:: Task goal ::
Please extract the stretch from "I was presented" through "do with it..." in the post about loop order and memory performance below, copying it word for word.

:: Exercise passage ::
——

I'm not seeing performance boost while using optimised memory bandwidth method

I was presented example of a loop which should be slower than the one after this:
for (i = 0; i < 1000; i++)
column_sum[i] = 0.0;
for (j = 0; j < 1000; j++)
column_sum[i] += b[j][i];
Comparing to this one:
for (i = 0; i < 1000; i++)
column_sum[i] = 0.0;
for (j = 0; j < 1000; j++)
for (i = 0; i < 1000; i++)
column_sum[i] += b[j][i];
Now, I coded a tool to test number of different index numbers, but I am not seeing much of performance advantage there after I tried this concept, and I'm afraid that my code has something to do with it...

——

:: Available data ::
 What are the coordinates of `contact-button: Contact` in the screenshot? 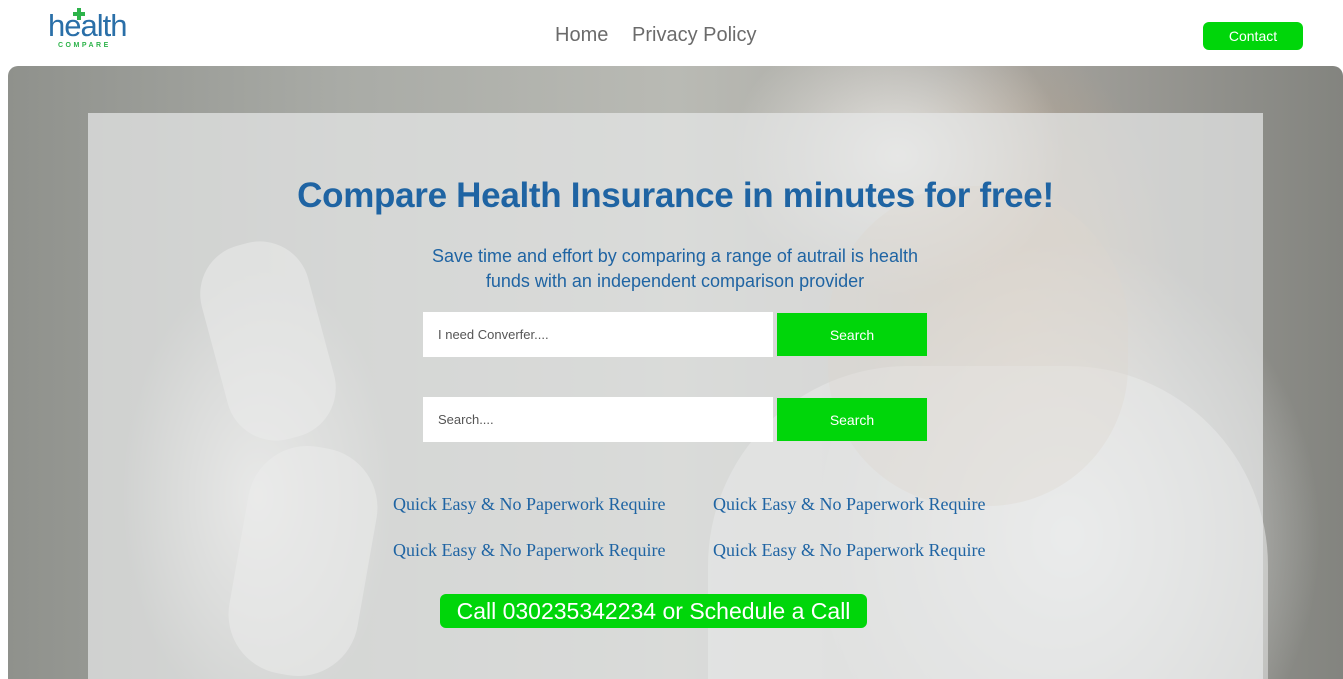 It's located at (1253, 36).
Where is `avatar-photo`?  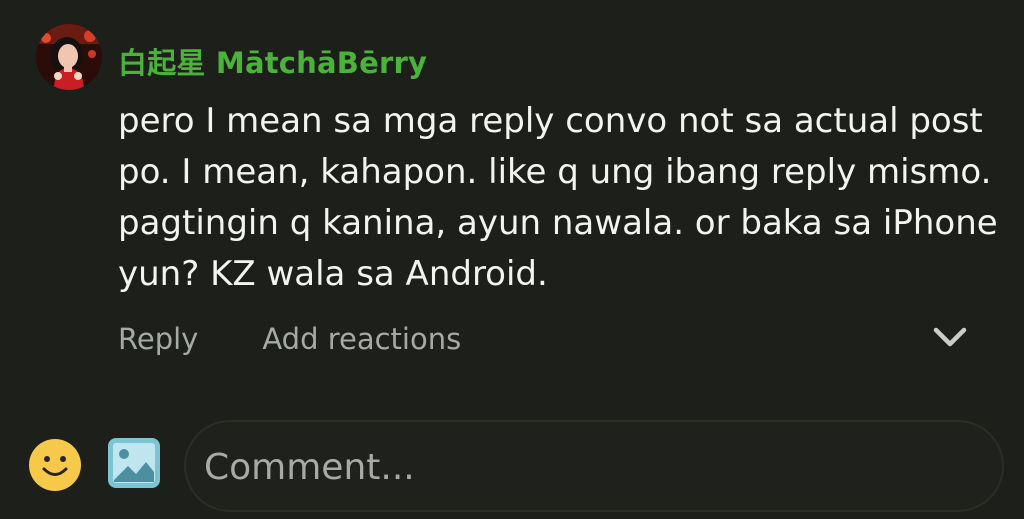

——

:: The completed task ::
I was presented example of a loop which should be slower than the one after this:
for (i = 0; i < 1000; i++)
column_sum[i] = 0.0;
for (j = 0; j < 1000; j++)
column_sum[i] += b[j][i];
Comparing to this one:
for (i = 0; i < 1000; i++)
column_sum[i] = 0.0;
for (j = 0; j < 1000; j++)
for (i = 0; i < 1000; i++)
column_sum[i] += b[j][i];
Now, I coded a tool to test number of different index numbers, but I am not seeing much of performance advantage there after I tried this concept, and I'm afraid that my code has something to do with it...